In recent years, we have witnessed an important increase in research focusing on how machine learning (ML) techniques can be used for software quality assessment and improvement. However, the derived methodologies and tools lack transparency, due to the black-box nature of the employed machine learning models, leading to decreased trust in their results. To address this shortcoming, in this paper we extend the state-of-the-art and -practice by building explainable AI models on top of machine learning ones, to interpret the factors (i.e. software metrics) that constitute a module as in risk of having high technical debt (HIGH TD), to obtain thresholds for metric scores that are alerting for poor maintainability, and finally, we dig further to achieve local interpretation that explains the specific problems of each module, pinpointing to specific opportunities for improvement during TD management.
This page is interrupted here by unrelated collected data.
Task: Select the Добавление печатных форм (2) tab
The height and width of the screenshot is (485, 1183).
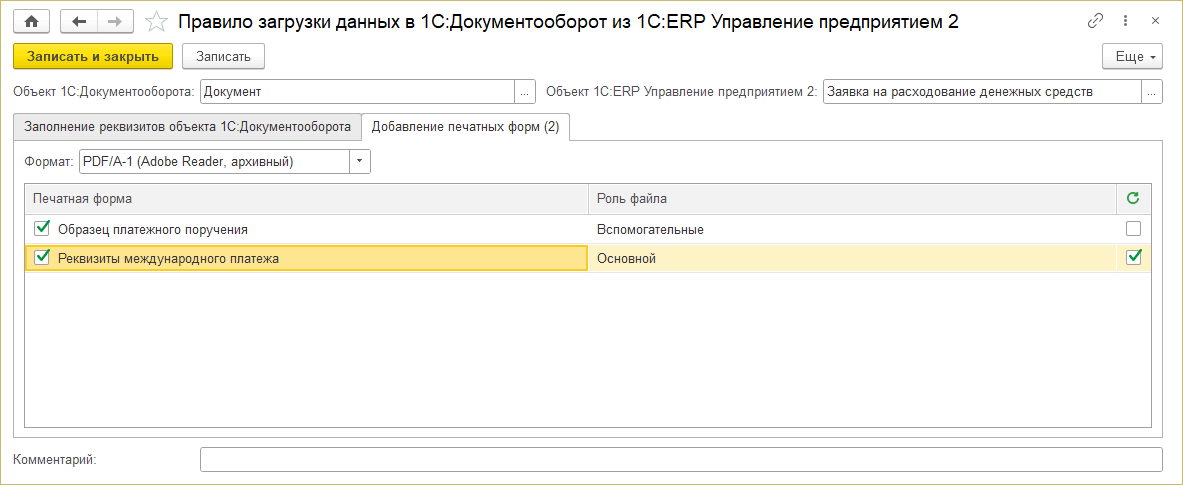Action: pos(465,127)
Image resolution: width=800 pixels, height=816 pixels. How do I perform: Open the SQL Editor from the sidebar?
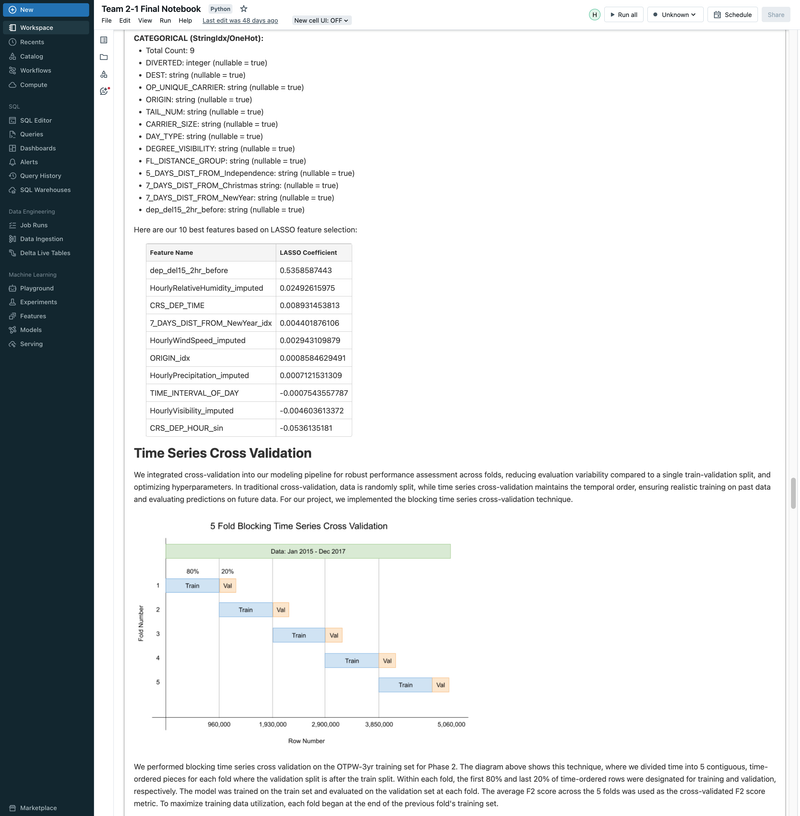coord(38,119)
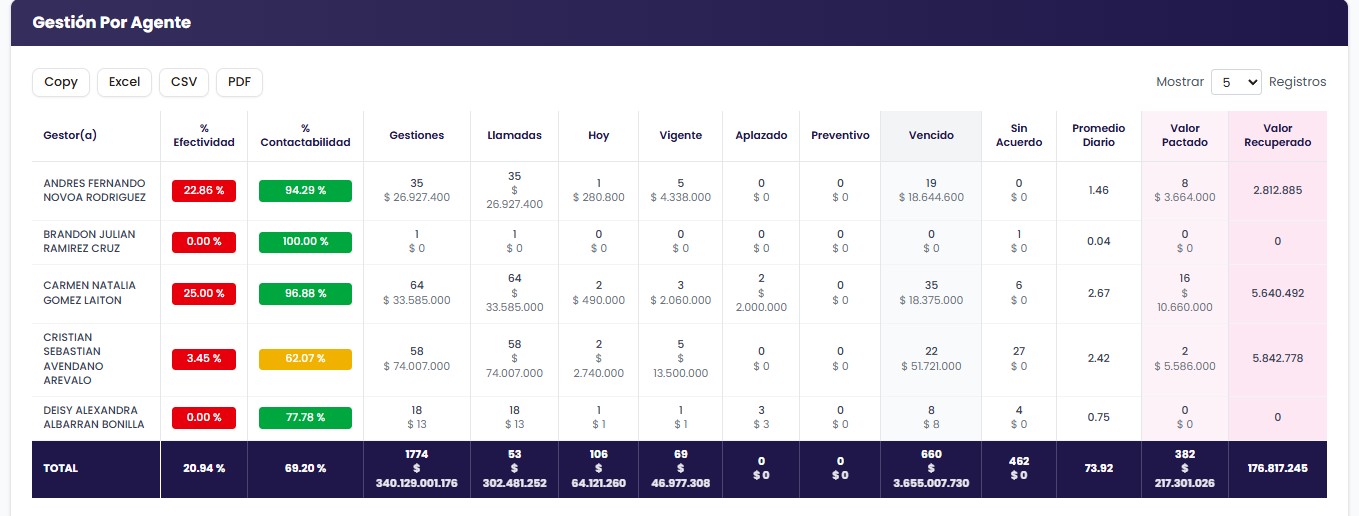The image size is (1359, 516).
Task: Sort the table by Vencido column
Action: (931, 135)

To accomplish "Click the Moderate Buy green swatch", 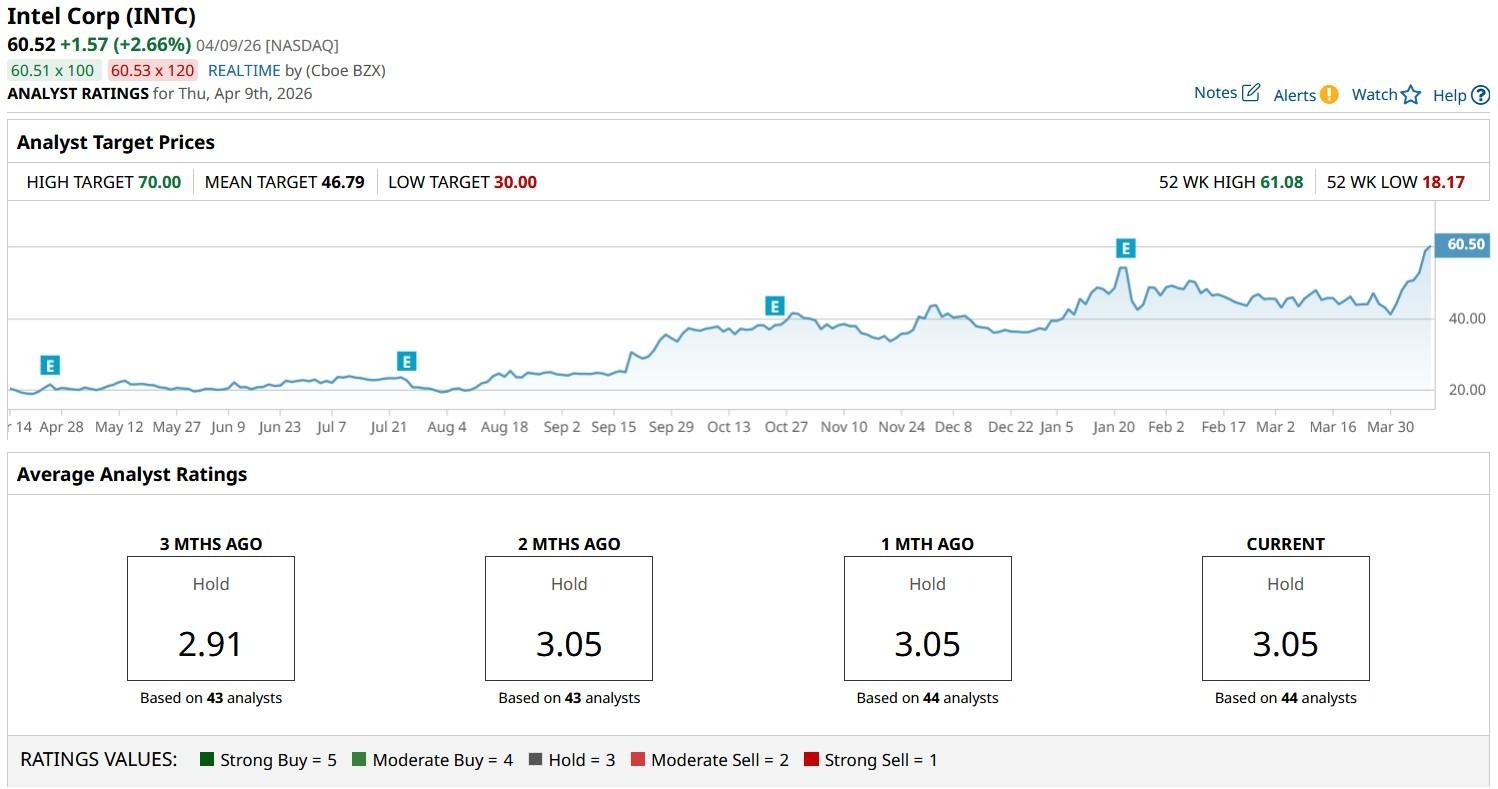I will click(359, 760).
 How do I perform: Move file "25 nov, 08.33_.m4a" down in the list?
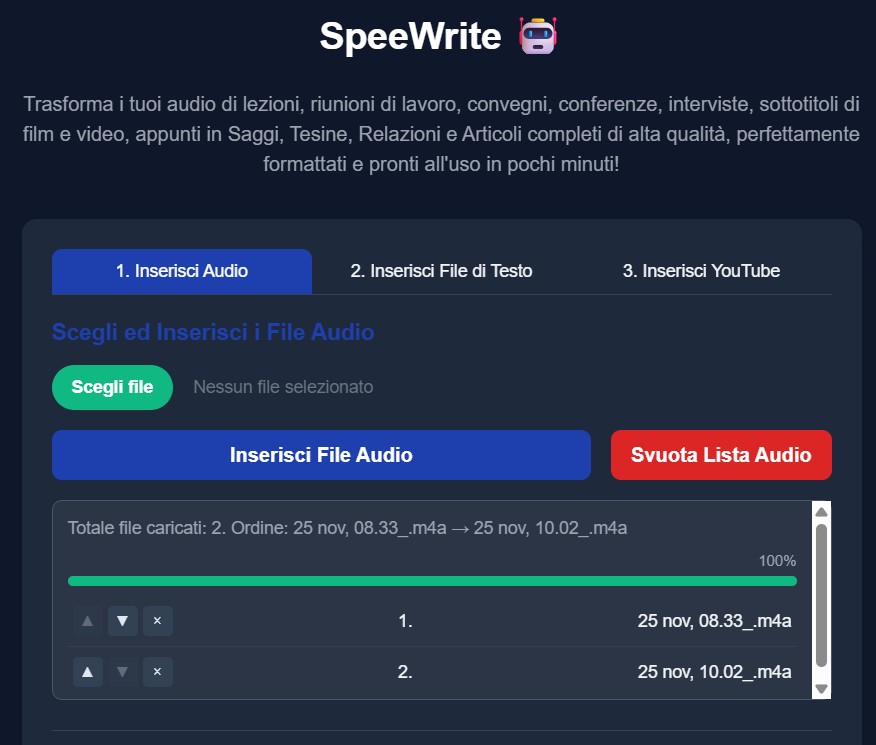[x=122, y=621]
To achieve this goal, we have developed project-specific classifiers (characterizing modules as HIGH and NOT-HIGH TD) for 21 open-source projects, and we explain their rationale using the SHapley Additive exPlanation (SHAP) analysis. Based on our analysis, complexity, comments ratio, cohesion, nesting of control flow statements, coupling, refactoring activity, and code churn are the most important reasons for characterizing classes as in HIGH TD risk. The analysis is complemented with global and local means of interpretation, such as metric thresholds and case-by-case reasoning for characterizing a class as in-risk of having HIGH TD. The results of the study are compared against the state-of-the-art and are interpreted from the point of view of both researchers and practitioners.